Work to do: Pick out every line in the listing below that contains the word "with" and copy each one in full.

Target position listing
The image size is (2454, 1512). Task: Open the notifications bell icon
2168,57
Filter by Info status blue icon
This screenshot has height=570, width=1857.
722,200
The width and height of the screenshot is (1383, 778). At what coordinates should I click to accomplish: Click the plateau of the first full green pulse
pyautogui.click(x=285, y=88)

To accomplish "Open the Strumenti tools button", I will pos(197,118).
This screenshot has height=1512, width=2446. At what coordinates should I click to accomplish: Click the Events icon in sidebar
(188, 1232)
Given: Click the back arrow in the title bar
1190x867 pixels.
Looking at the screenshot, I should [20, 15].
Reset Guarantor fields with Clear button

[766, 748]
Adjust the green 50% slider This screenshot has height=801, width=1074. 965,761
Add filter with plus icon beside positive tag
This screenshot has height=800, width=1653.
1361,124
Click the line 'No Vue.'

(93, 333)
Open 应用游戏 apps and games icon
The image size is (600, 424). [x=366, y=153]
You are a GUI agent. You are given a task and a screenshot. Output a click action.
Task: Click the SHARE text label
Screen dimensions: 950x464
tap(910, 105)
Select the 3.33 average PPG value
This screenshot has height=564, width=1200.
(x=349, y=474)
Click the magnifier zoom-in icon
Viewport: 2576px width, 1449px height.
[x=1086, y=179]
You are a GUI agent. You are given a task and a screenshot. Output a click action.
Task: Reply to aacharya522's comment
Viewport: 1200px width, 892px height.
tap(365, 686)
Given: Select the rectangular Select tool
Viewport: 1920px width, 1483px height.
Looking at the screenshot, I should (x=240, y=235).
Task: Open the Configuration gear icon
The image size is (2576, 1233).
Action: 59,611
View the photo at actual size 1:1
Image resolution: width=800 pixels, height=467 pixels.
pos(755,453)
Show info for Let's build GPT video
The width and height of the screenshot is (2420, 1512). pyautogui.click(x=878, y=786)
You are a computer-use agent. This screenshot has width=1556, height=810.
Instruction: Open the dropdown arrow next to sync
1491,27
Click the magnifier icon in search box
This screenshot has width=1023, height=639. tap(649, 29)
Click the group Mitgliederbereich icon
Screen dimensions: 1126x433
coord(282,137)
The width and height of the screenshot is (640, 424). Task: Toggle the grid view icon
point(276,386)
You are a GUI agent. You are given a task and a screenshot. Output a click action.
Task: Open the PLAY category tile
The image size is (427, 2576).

Correct result:
Reset Guarantor fields with Clear button
Add filter with plus icon beside positive tag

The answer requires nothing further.